* _WORK ORDER_
Could you return, exactly as written, every line from the one containing "Given: Click the Share button" through the last line of the entries below, leaving out the pictures?

* _SUPPLIED DATA_
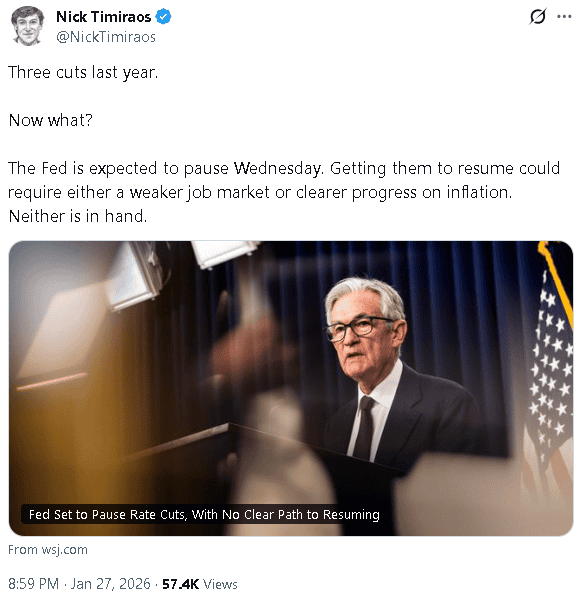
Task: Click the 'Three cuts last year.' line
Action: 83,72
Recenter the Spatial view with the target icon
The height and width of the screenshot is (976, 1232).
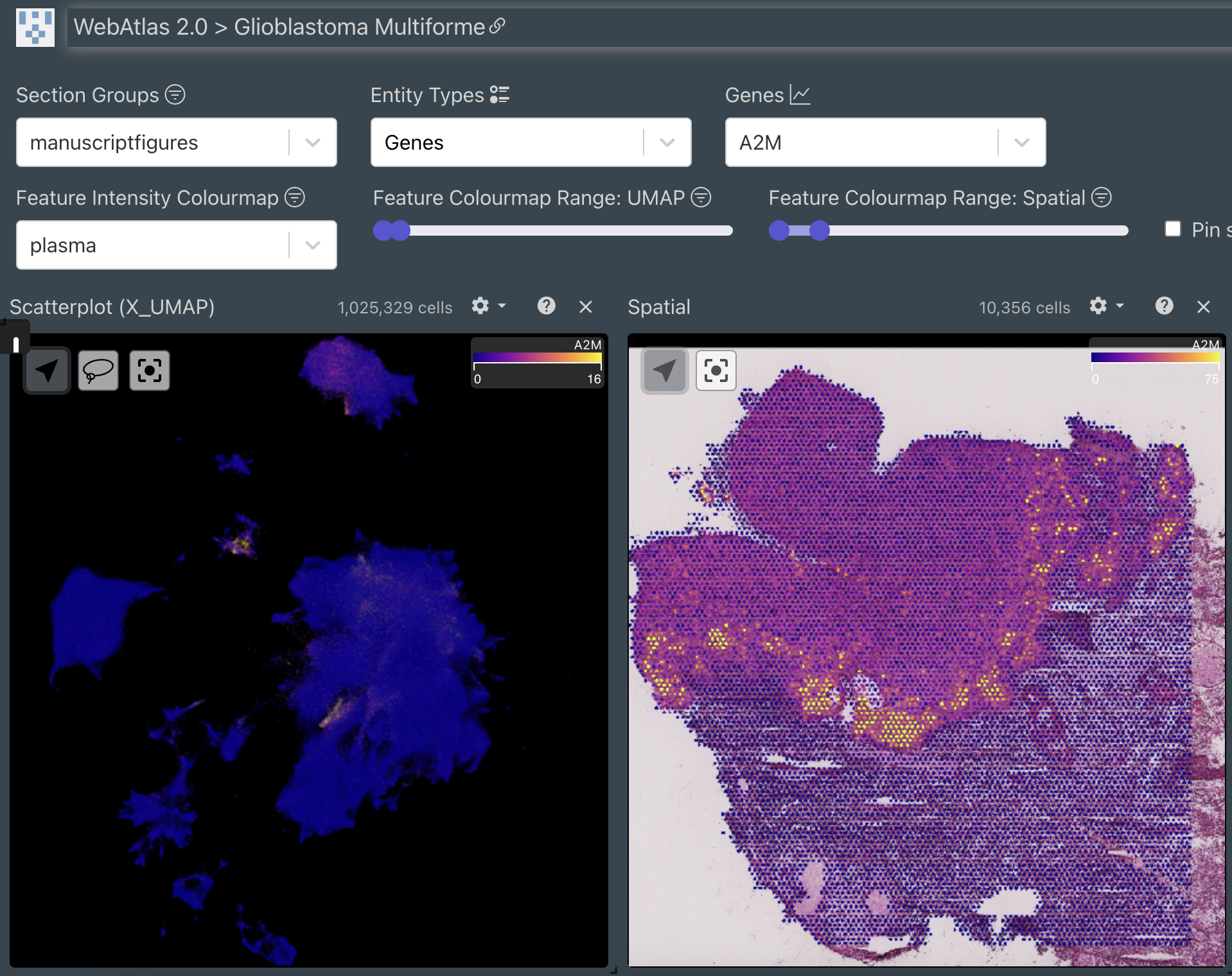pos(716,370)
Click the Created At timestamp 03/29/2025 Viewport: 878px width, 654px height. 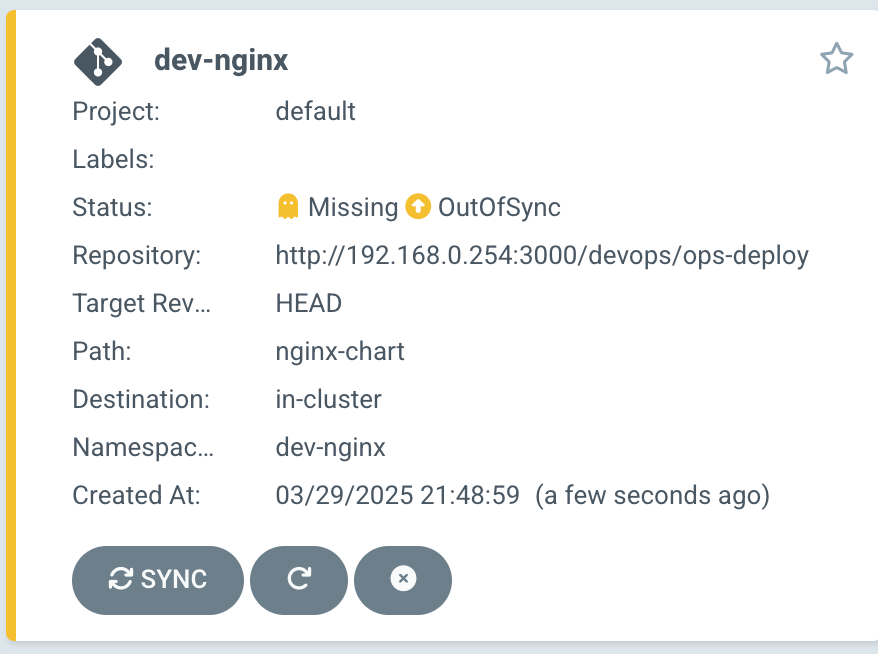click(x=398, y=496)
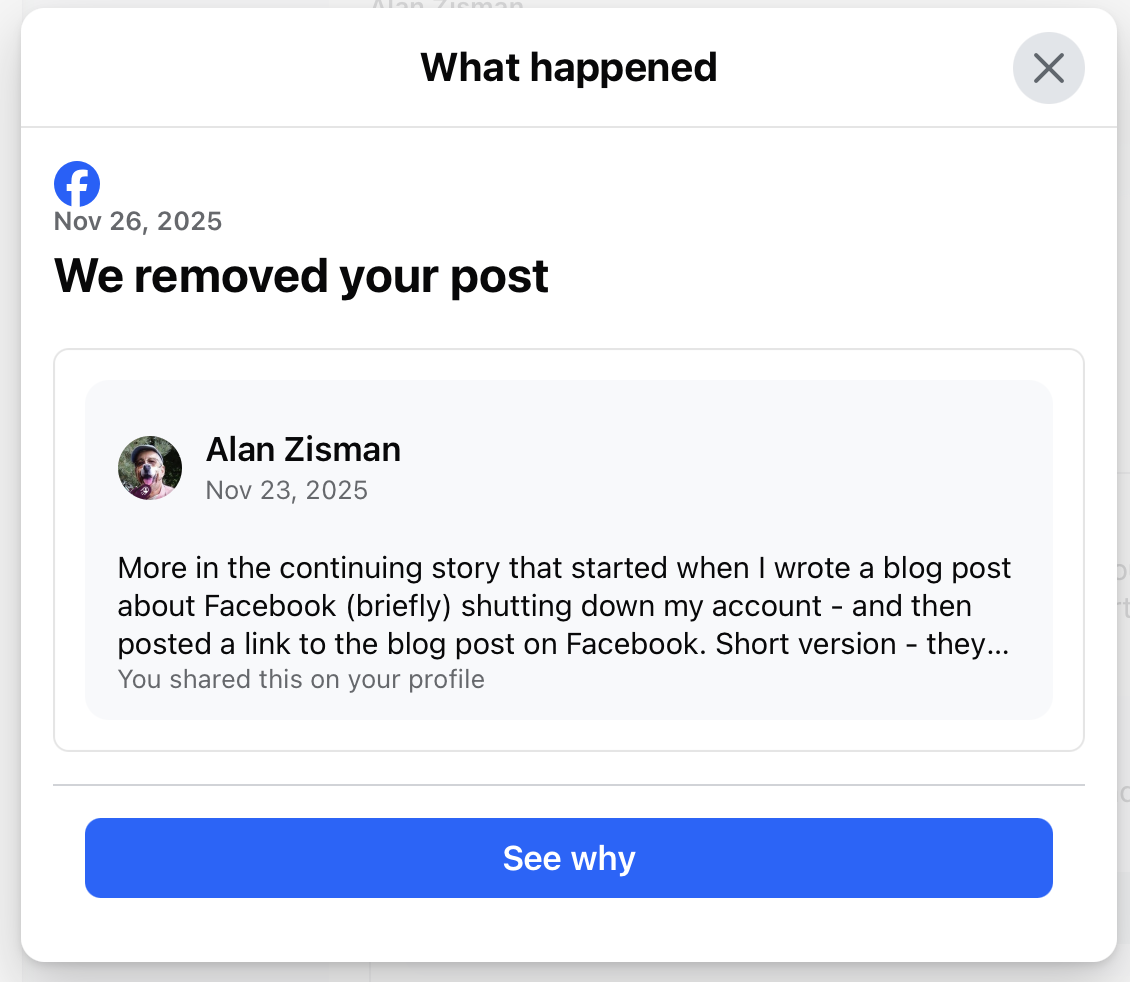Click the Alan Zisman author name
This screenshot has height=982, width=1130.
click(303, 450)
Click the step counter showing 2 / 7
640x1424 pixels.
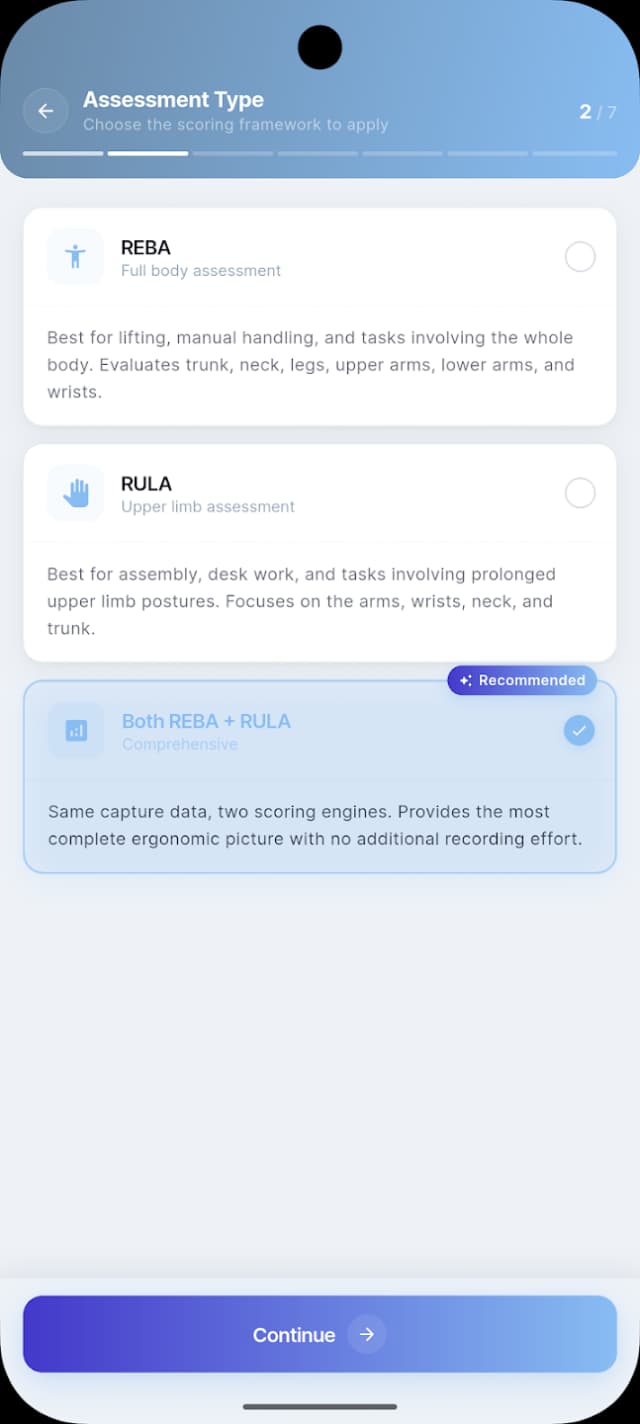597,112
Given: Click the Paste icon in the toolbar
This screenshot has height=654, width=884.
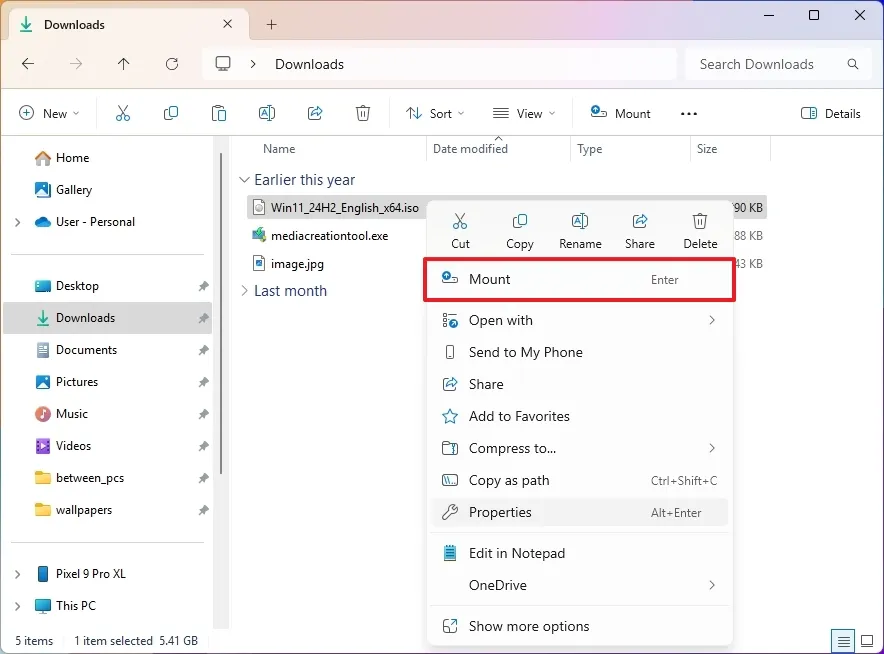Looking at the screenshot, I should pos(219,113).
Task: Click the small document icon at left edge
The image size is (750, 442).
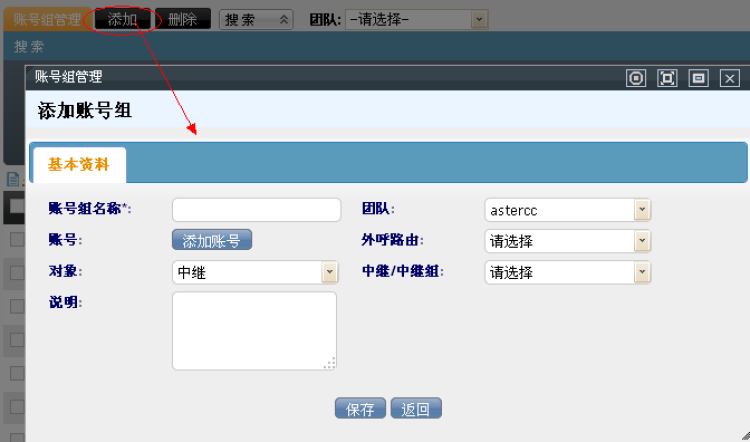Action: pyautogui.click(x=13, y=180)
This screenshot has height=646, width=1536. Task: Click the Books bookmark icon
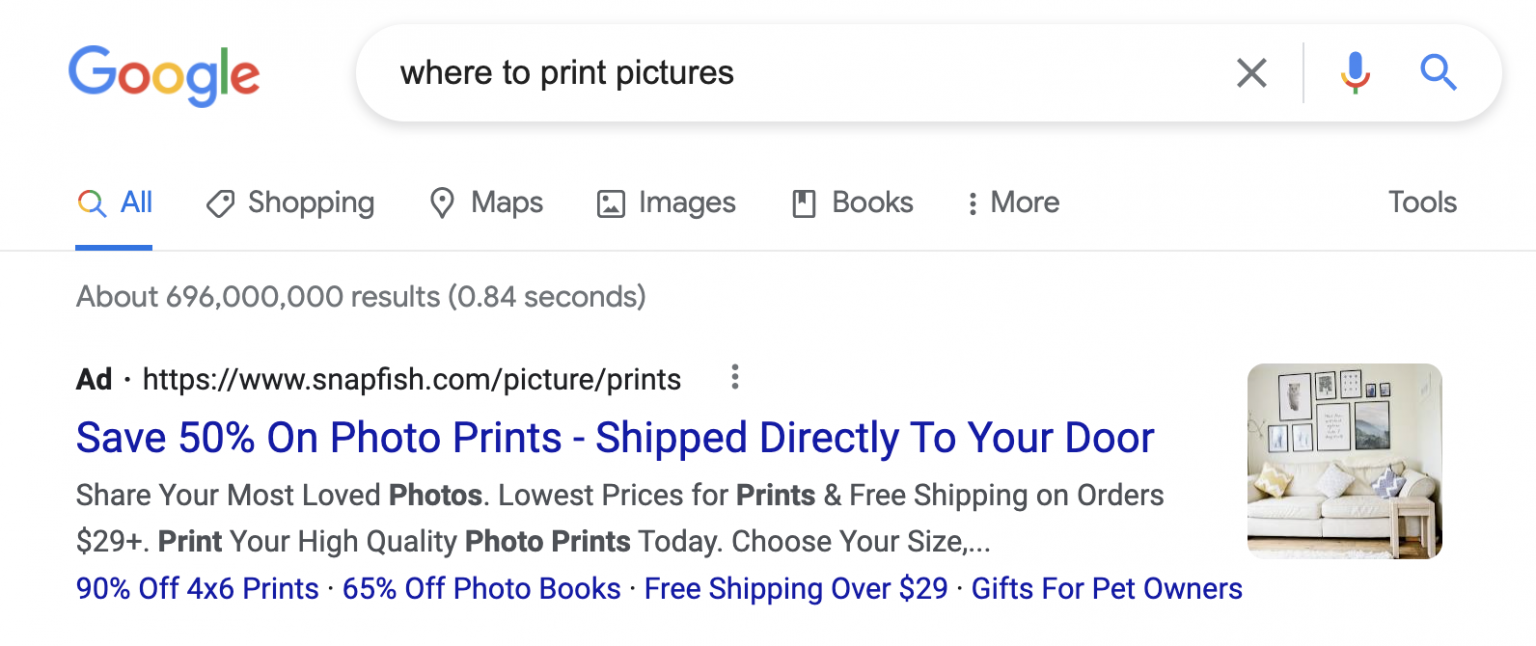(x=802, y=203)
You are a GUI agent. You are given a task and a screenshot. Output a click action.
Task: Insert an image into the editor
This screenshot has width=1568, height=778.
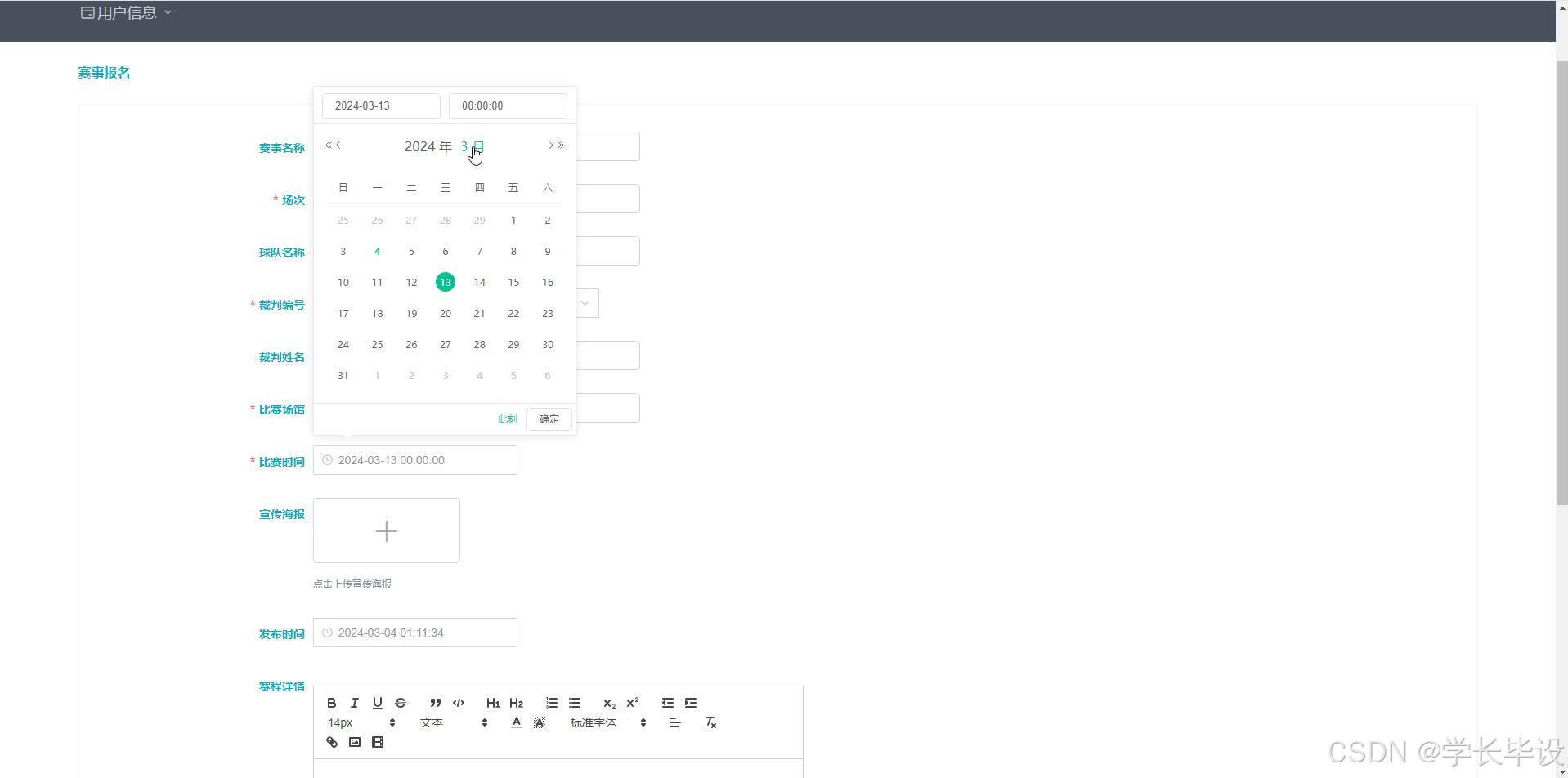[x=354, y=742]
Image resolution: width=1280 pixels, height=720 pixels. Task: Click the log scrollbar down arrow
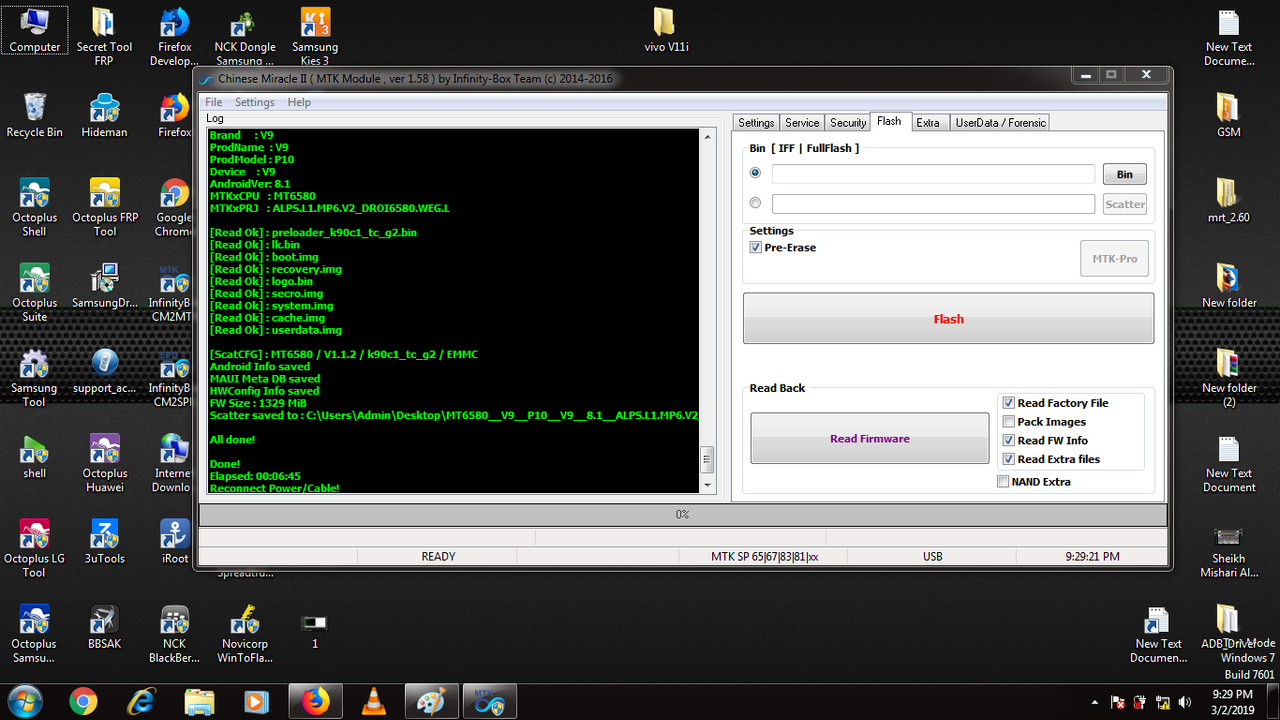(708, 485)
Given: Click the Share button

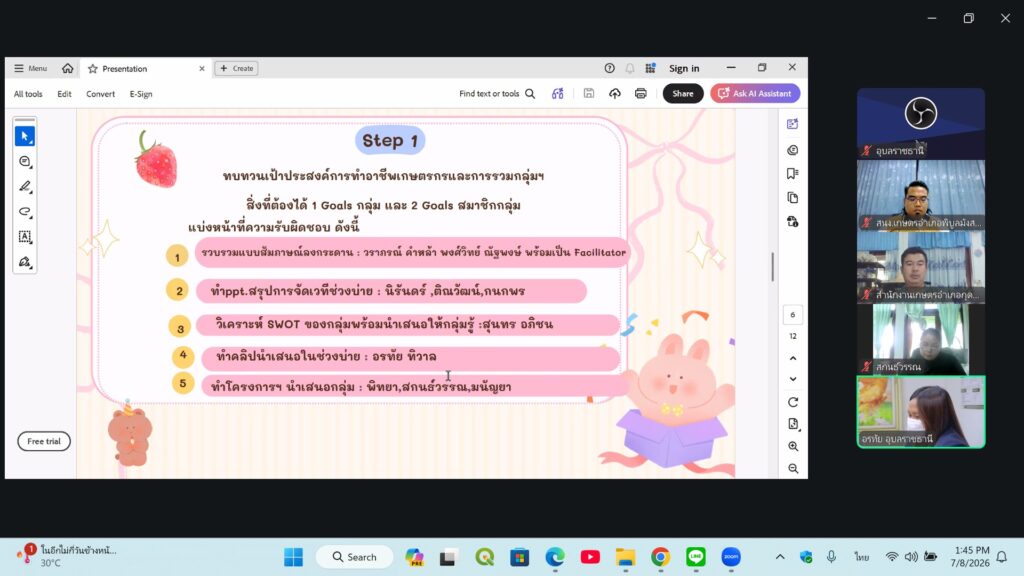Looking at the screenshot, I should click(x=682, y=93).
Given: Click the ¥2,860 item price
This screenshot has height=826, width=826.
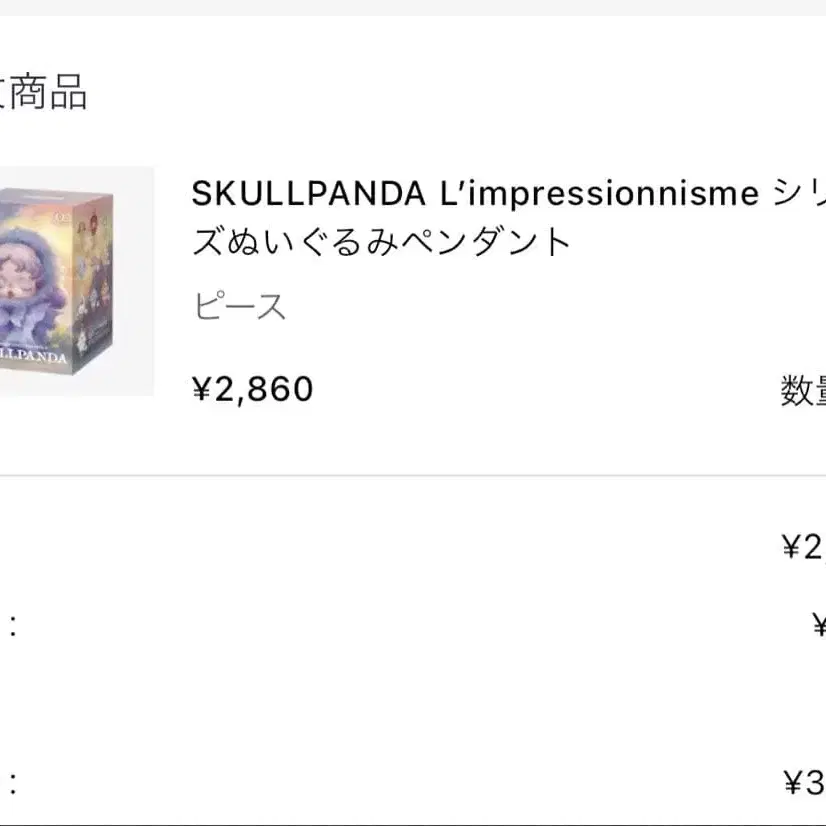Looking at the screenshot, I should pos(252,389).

* _SOLVED PROBLEM_
Given: Click the Share button

Looking at the screenshot, I should click(x=682, y=93).
Given: Click the ¥2,860 item price
This screenshot has height=826, width=826.
Looking at the screenshot, I should pos(252,389).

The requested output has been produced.